April 24, 2026

Better Work Is No Work

TGIF! Thank god it’s features, here’s what we shipped this week:

The best annotation work is the annotation work you never had to do. Auto-Annotate now takes the first pass across traces, spans, threads, and test cases, so your team can stop hand-labeling the obvious stuff and save human judgment for the weird, expensive, “why did the model say that?” moments. Multi-turn workflows got more automatic too: threads can become datasets with scenarios, ingestion tasks keep them fresh, and platform models can jump straight into simulations. Oh, and three beta stickers hit the floor this week: Code Execution, Queue Automations, and Dataset Workflows are officially stable. Less clicking. More knowing.

Changelog April 24, 2026

Added

  • Auto-Annotate Across Everything - Auto-Annotate now works on traces, spans, threads, and test cases. Let Confident AI take the first pass at labeling the chaos, then bring humans in where judgment actually matters. Less grunt work, more signal. Annotated for your convenience.
  • Thread Ingestion to Multi-Turn Datasets - Turn real user threads into multi-turn datasets, complete with scenarios.
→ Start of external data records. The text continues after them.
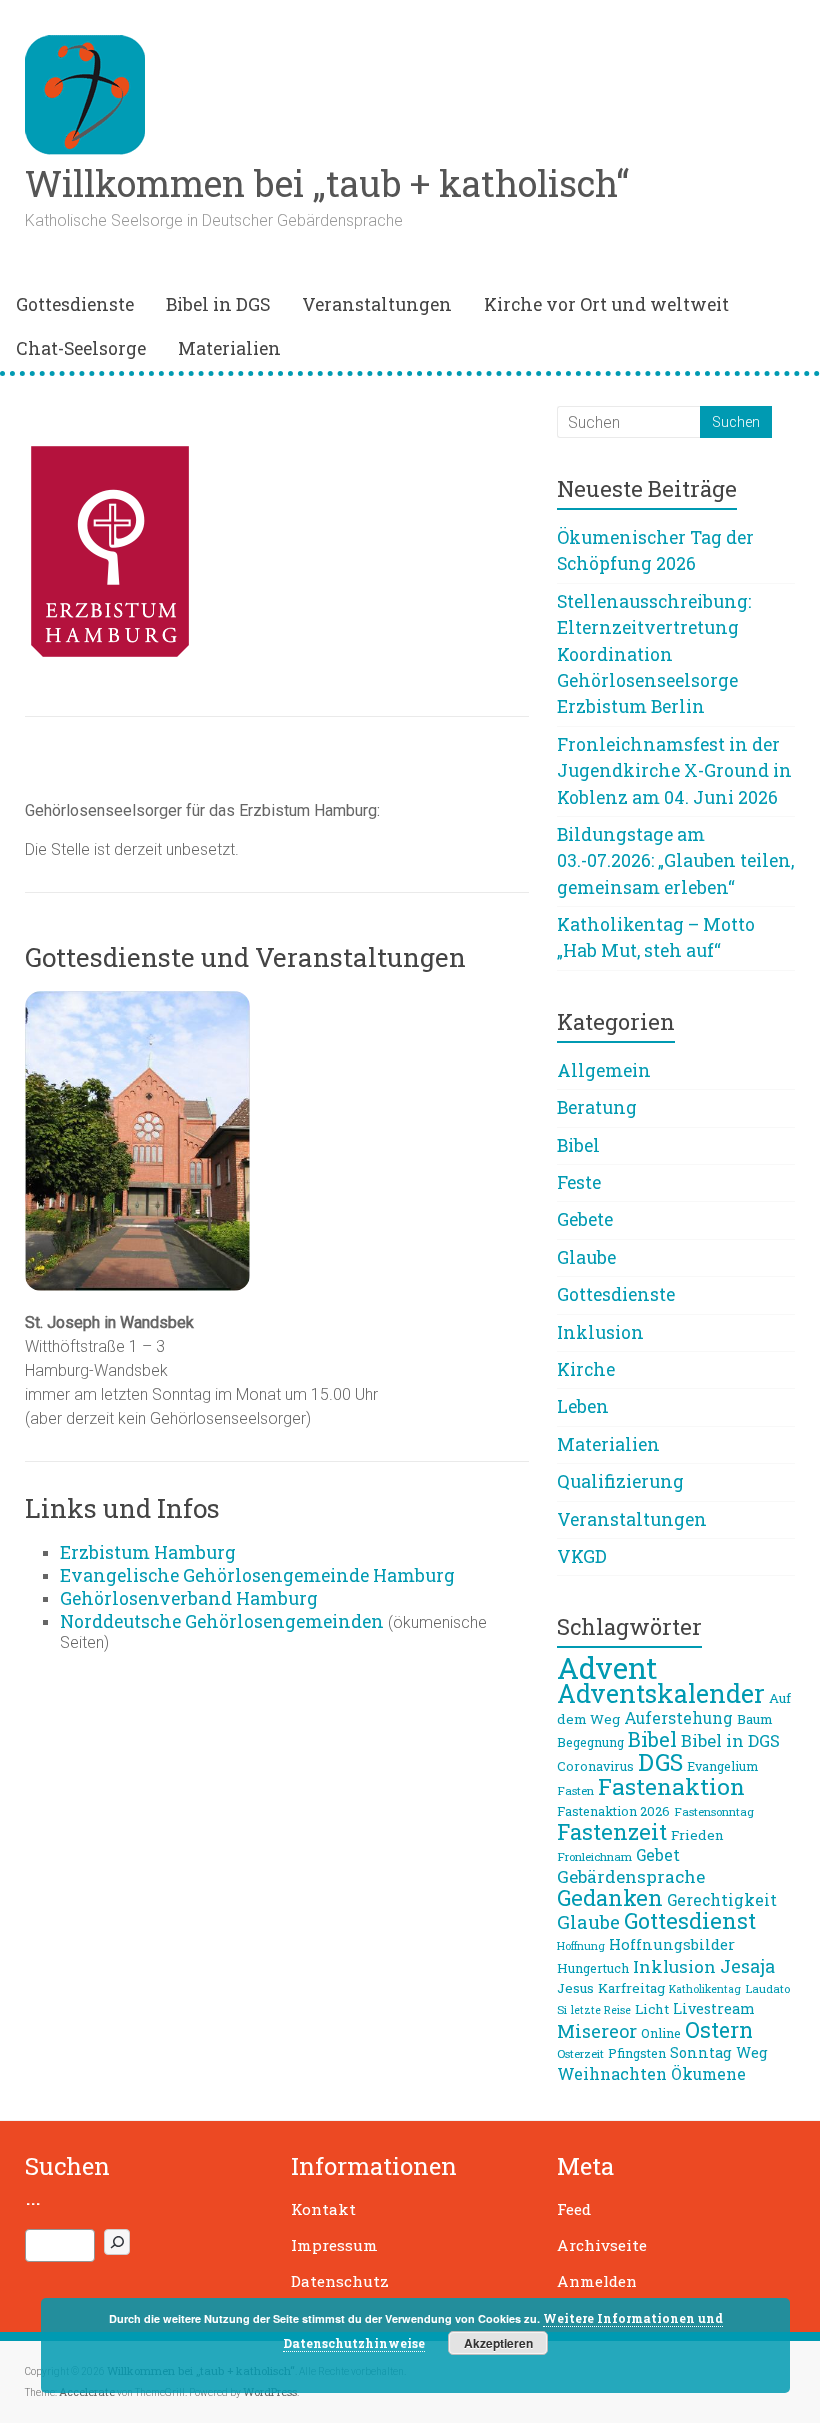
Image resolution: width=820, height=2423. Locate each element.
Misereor (597, 2031)
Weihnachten (612, 2073)
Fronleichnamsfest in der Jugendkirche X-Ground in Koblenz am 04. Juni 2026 (674, 771)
Your production conversations are no longer trapped in observability land—they can become eval fuel with a few clicks. From thread to test bed, no copy-paste pilgrimage required. Thread the needle.
  • Automated Thread Ingestion Tasks - Multi-turn datasets can now stay fresh automatically with thread ingestion tasks. Set the rules, let the pipeline run, and keep your evals fed with the kinds of conversations users are actually having. The dataset now has a metabolism. Ingest wisely.
  • Platform Models in Multi-Turn Simulations - Multi-turn simulations now support platform models. Bring the same model access you use across Confident AI into richer conversation testing, without detouring through yet another config maze. Simulations just got more well-modeled.
  • Prompts Tab in Multi-Turn Test Cases - Multi-turn test cases now have a dedicated Prompts tab, so you can inspect, edit, and understand the prompt behavior driving each conversation. Fewer mystery failures, fewer “where did that instruction come from?” moments. Promptly handled.

Changed

  • Arena Full-Screen Viewer - Arena now supports a full-screen viewer, because sometimes your model comparison deserves more than a cramped corner of the page. Go wide, judge harder. Arena seating upgraded.
  • Aggregated Turn Metadata in Arena - Arena now renders aggregated metadata for each turn, including tokens, latency, and cost. Compare outputs with the receipts attached, because vibes are useful but tokens still get billed. Meta made visible.
  • Relay Agent Pub-Sub Architecture - Relay Agent now supports a pub-sub architecture, making it more flexible for event-driven setups and distributed workflows. Your agent relay grew a nervous system. Published and subscribed.
  • Code Execution, Queue Automations & Dataset Workflows Are Stable - Code Execution, Queue Automations, and Dataset Workflows are out of beta and officially stable. The beta badges are gone, the features are staying, and your production workflows can stop side-eyeing the disclaimer. Stable geniuses.